If applied to a 20 lb object, the object now becomes weightless.  A second application causes the object to weigh -20 lbs, and causing it to fall upwards if not secured.  A third application causes it to weigh -40 lbs, and so on.  

If drank, each application gives you +2 to jumping and -2 to shoving (and similar).

The name of this potion is absolutely accurate.  Gorbels are 50% bile by weight--although distilling it correctly is another challenge.

Gorbel Bone Chariot

Gorbels are boneless.  Inducing osteogenesis in gorbels is a biomantic and spiritual challenge.  So is removing them, since gorbel corpse disappear shortly after their death.

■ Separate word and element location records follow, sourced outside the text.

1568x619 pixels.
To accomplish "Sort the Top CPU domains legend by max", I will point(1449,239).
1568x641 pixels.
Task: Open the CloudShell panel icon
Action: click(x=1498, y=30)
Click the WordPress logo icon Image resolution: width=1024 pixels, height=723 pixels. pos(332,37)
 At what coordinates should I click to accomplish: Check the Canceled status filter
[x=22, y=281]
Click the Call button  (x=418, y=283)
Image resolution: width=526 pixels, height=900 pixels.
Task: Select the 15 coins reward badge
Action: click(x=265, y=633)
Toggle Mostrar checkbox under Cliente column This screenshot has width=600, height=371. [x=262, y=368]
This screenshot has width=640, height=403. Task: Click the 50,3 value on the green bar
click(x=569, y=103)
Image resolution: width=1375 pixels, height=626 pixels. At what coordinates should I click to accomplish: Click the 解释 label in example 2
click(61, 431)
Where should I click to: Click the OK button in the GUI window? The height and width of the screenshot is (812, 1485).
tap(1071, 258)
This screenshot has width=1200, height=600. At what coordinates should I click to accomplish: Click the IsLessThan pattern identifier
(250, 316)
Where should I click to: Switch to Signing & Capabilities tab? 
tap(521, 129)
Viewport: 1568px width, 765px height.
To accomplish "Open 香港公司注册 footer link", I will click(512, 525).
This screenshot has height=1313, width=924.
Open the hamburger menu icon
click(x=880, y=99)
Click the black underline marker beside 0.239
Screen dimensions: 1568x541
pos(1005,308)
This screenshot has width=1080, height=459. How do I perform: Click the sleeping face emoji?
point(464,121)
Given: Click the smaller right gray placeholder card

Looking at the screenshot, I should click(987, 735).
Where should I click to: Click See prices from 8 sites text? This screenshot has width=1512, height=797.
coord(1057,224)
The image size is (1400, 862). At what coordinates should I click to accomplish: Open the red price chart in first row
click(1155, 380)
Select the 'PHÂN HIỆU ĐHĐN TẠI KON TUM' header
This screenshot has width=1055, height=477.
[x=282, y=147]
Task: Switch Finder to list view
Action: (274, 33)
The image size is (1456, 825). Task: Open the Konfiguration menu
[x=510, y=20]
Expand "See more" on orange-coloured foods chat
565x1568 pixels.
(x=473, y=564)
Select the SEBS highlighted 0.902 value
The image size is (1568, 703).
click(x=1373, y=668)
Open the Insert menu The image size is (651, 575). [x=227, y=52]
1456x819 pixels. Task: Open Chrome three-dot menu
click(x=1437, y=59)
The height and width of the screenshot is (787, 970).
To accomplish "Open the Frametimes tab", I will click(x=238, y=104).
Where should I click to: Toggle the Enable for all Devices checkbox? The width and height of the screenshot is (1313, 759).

A successful gorbel bone chariot is a successful tetravect--the point of this whole exercise.  The chariot described below is only one form that a gorbel-based tetravect could take.  The chariot is a spherical cage, 10' in diameter, made from chrome-plated gorbel bones.  When used, all creatures inside the cage are shifted along a fourth-dimension access to a place a few centimeters outside our universe.  The rider with the highest Charisma is the "driver" and controls the function of the chariot.

Unlike most (spirit-facilitated) teleports, this is a "sharp" teleportation.  Anyone who is halfway in the chariot when it teleports will be cut in half.  If you teleport into a solid object you will be fused with it.  It sounds like a thundercrack every time it is used, and hearing protection is strongly recommended.

There is no three-dimensional air out there.  Anyone who uses the chariot without fully exhaling and relaxing their airways will take 1d6 Con damage (if reduced to 0 Con, the result is lung eversion and death).  Even with that precaution, anyone remaining in an extradimensional space will lose consciousness after 2 rounds.  (I'm glossing over the other effects, like the nitrogen bubbles and edema.  You honestly need a space suit.)

From here, you can observe any location as if you could see through walls.  Additionally, you can teleport to any visible location with 1000'.  Each of these two usages causes the passengers to gain 1 point of Trauma.  

If you see a gorbel's true form from this vantage point, take another point of Trauma.